I started boarding about 18 months ago and only do blue runs. That is until last week. The powder was so deep and fine that I was not able to make it through to Boundary Pass and had to finish up by coming down Destiny through waist deep snow. No one else had run it in several days, so I had to guess how to make it. After I made it through one of the two track openings through the tops of all the small Doug Firs at the bottom, I decided that must be what all the excitement is about.
Being very close to Social Security eligibility and over weight, I find that the ski patrollers are quick to check me out if I stop in any one place too long to catch my breath.

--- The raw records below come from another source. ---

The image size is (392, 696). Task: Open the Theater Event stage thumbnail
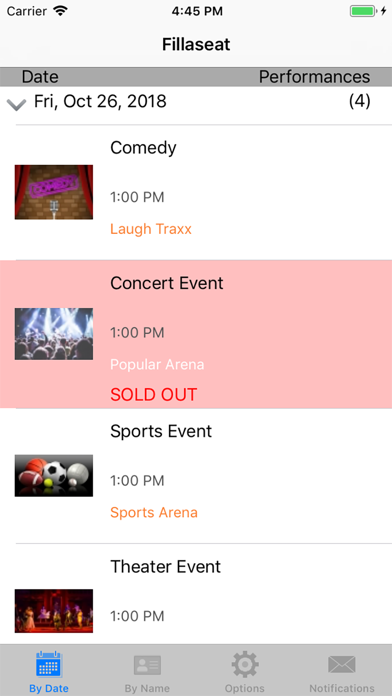point(54,611)
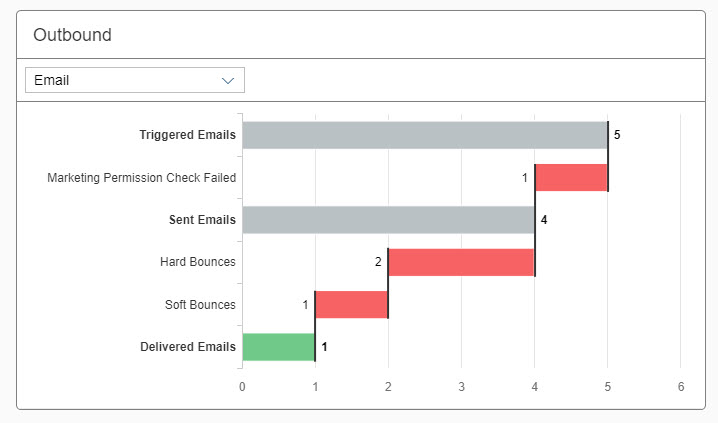The height and width of the screenshot is (423, 718).
Task: Click the dropdown chevron arrow beside Email
Action: tap(228, 80)
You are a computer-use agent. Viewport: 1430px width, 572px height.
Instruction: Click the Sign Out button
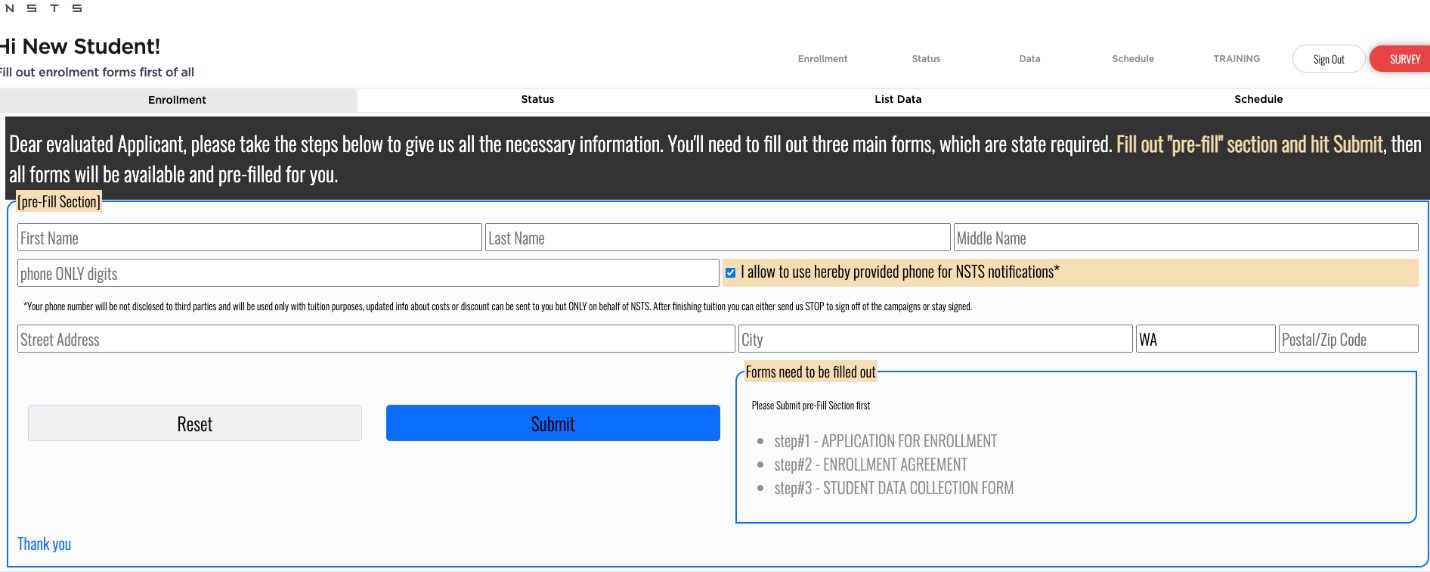[x=1328, y=59]
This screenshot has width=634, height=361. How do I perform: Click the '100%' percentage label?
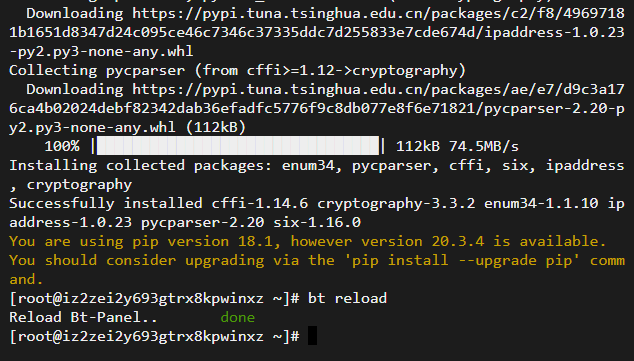pyautogui.click(x=62, y=146)
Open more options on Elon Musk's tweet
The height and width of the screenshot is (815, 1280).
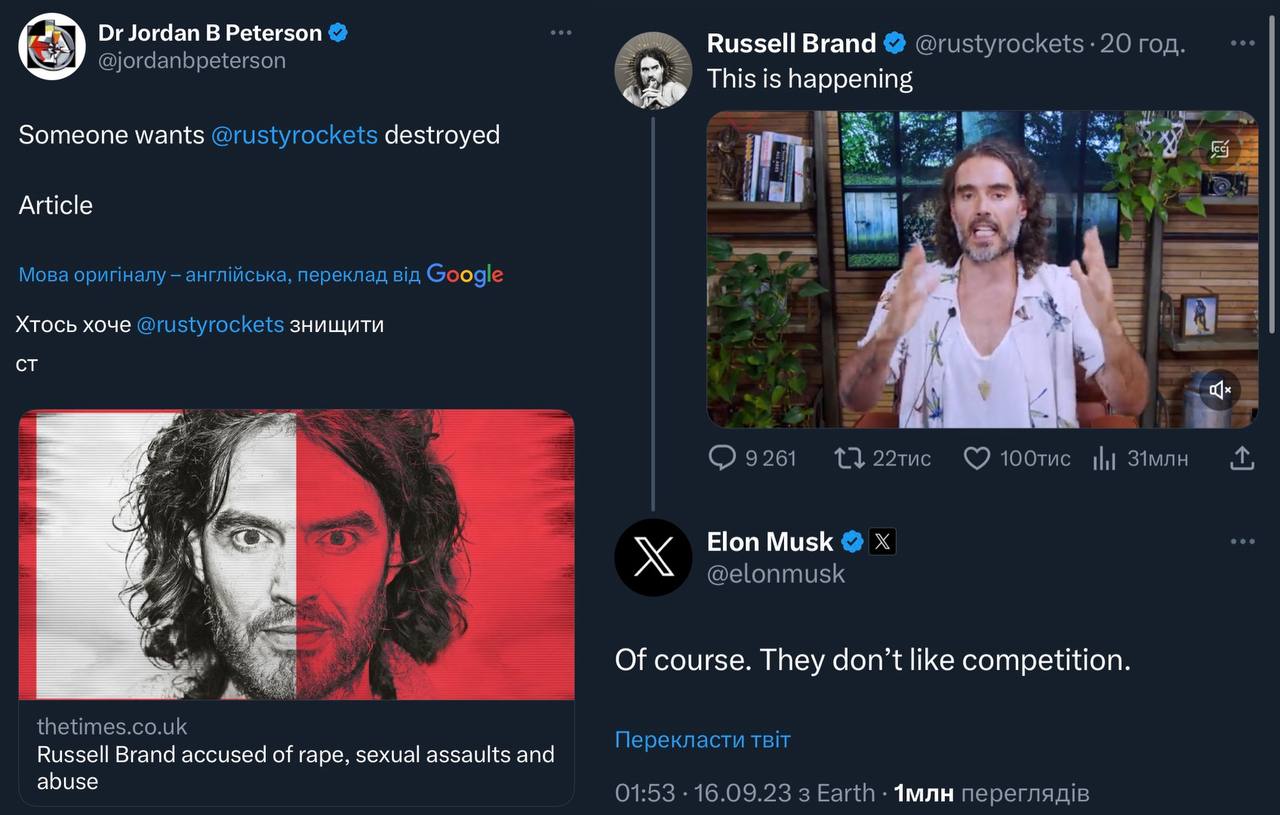1242,542
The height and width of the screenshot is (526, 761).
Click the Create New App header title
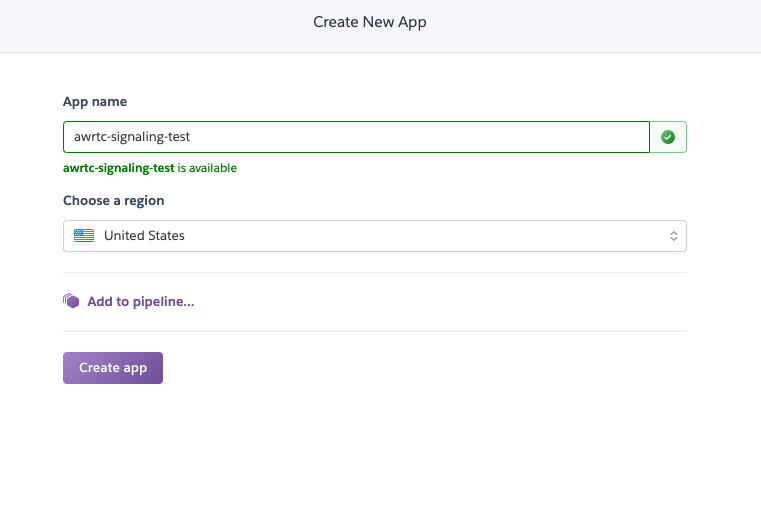point(370,22)
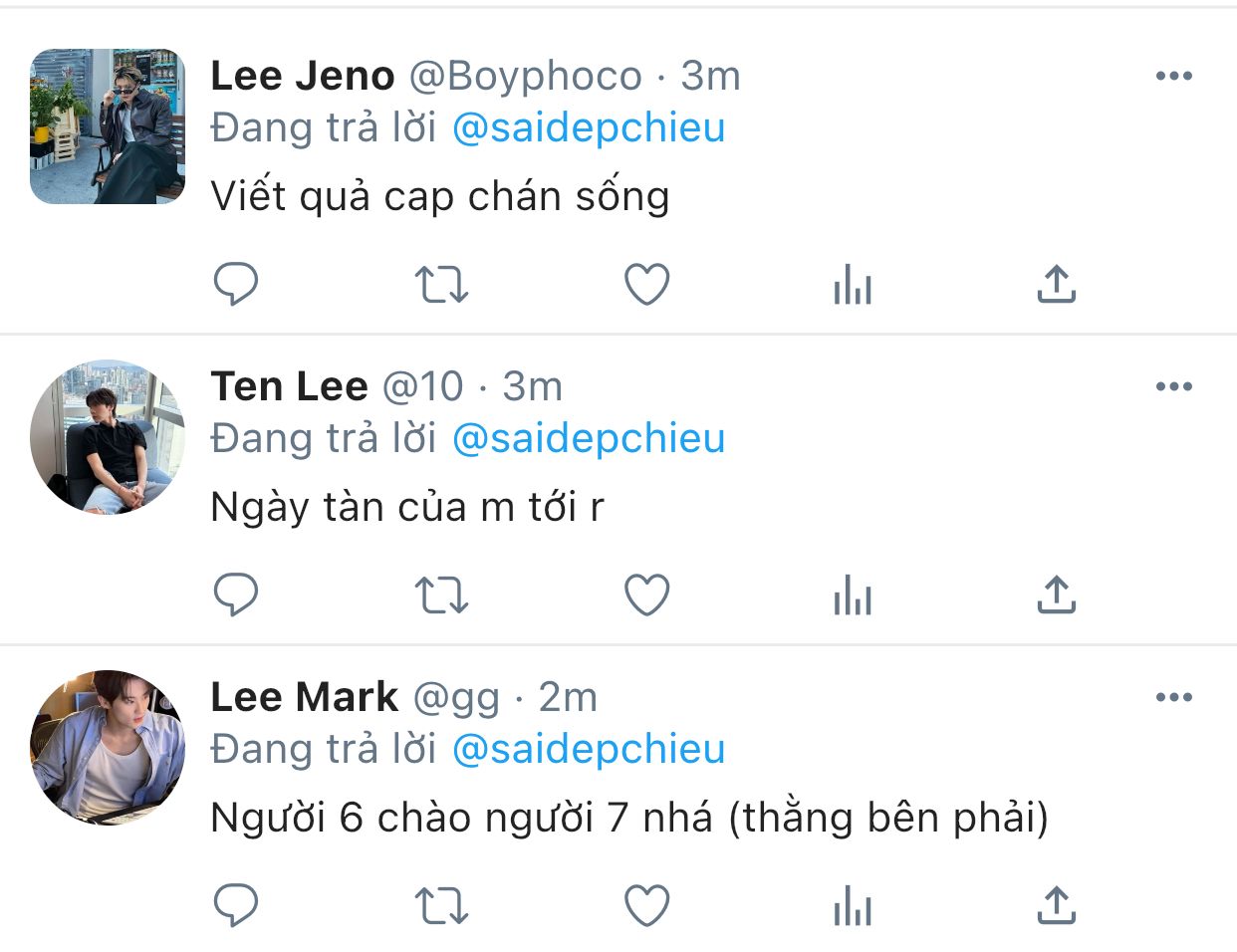The height and width of the screenshot is (952, 1237).
Task: Share Lee Jeno's tweet
Action: 1057,285
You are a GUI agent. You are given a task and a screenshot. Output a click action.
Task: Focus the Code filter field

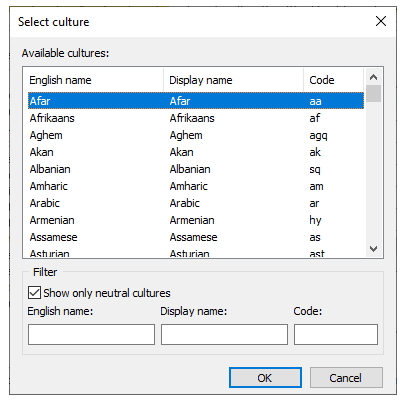(x=336, y=334)
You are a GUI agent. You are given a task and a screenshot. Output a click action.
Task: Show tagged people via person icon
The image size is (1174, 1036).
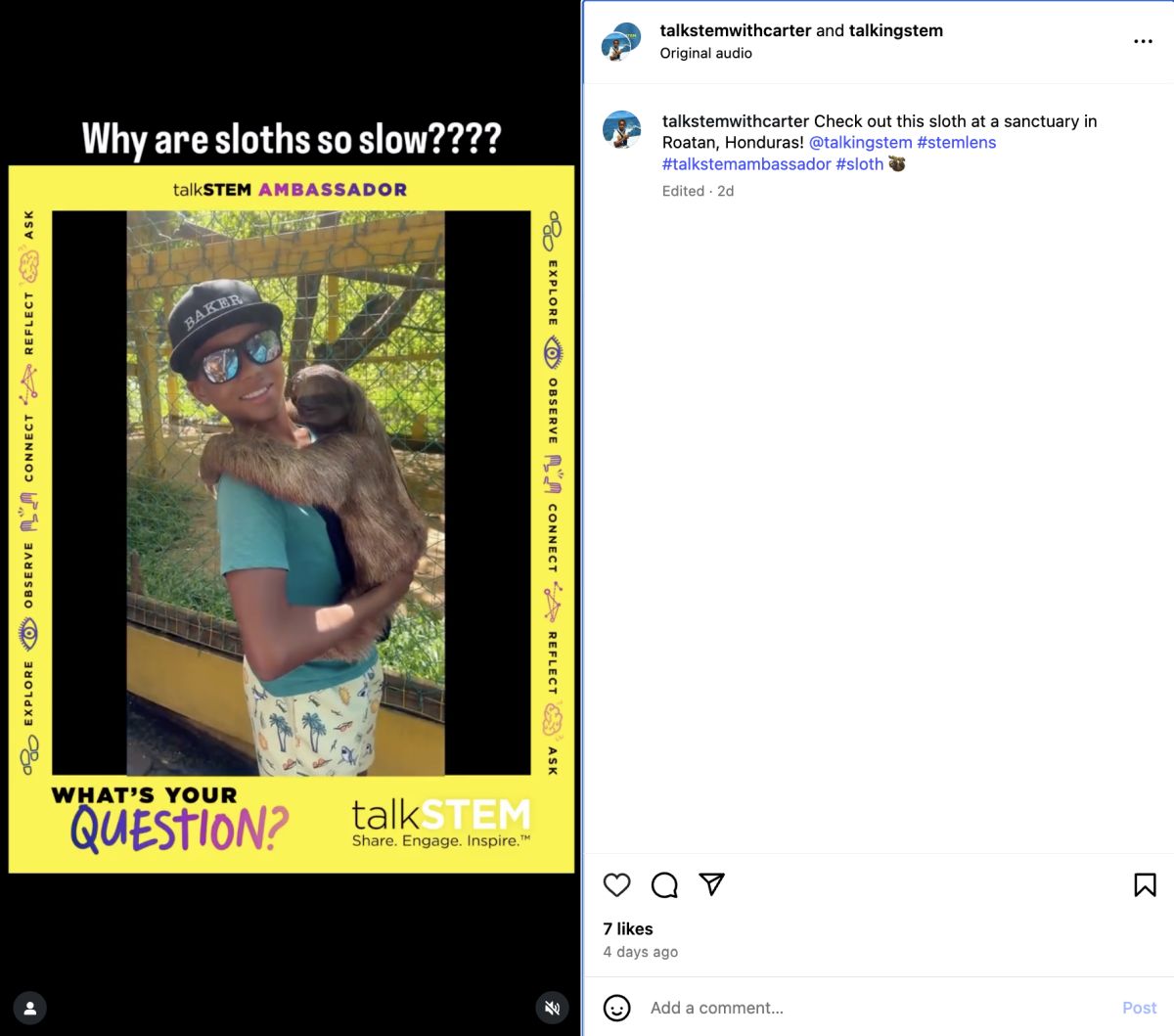[x=30, y=1008]
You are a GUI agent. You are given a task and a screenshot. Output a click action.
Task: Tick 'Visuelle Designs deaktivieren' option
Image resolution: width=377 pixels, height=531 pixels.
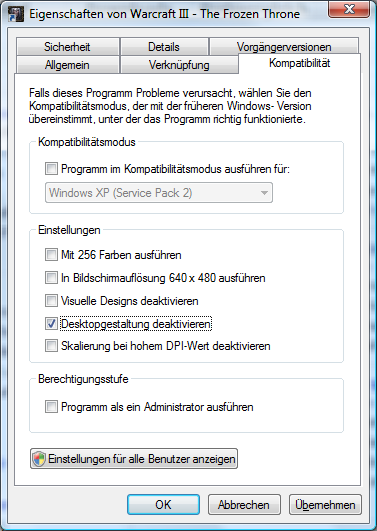coord(51,301)
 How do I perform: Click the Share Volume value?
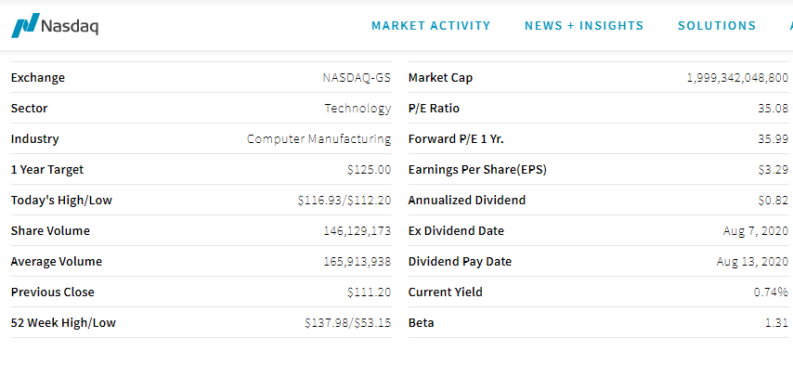coord(357,231)
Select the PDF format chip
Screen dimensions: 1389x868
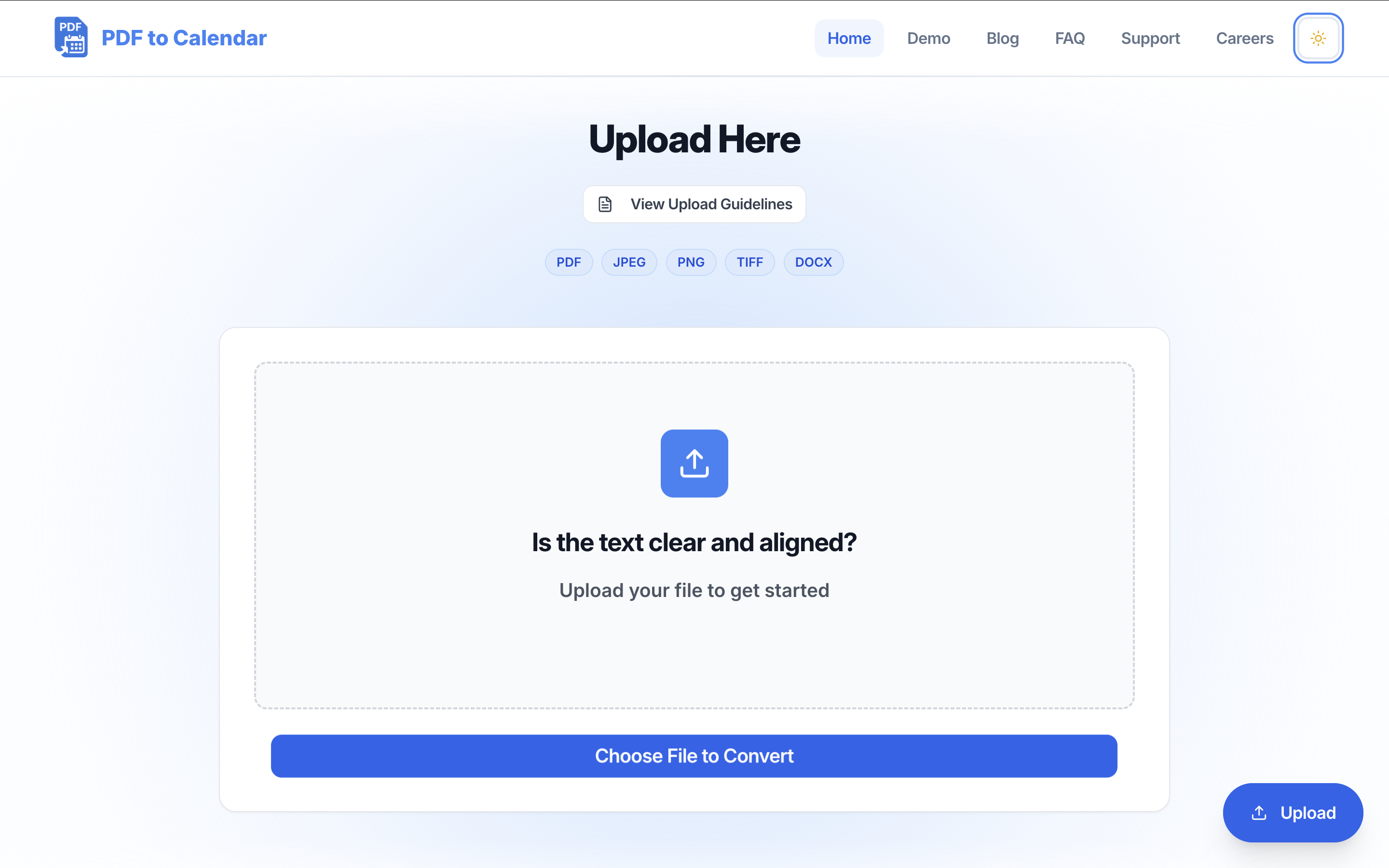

All the lift operators and other staff seem very friendly and helpful to me, but maybe that is because I am smiling a lot while I am there.
The food is good enough that my teen-age son and his friends are always eating it, and it is inexpensive enough so that I can afford to purchase enough to keep a small army on the move.
The kid who hit the roots of the downed tree last spring was right behind me. I slipped on the same ice patch, but it was not due to any grooming defects. If he had not hit the root ball, he would have hit the standing trees on either side of it. It was just one of those freak accidents that happen, and not anyone's fault.
If you need a terrain park and do not go in for natural features, this may not be the best place to go, but then most of the best parks are in places with crummy snow and are made up to compensate.
Apres-Ski is rated low on my list, as I seem to always get stuck behind some 80-year-old in a Geo-Metro without snow tires on the way home. If Apres-Ski to you is getting hammered and finding some companionship, you would be better off in San Francisco or Seattle. A few rounds in any good bar there will end up costing more than a Willamette Pass lift ticket.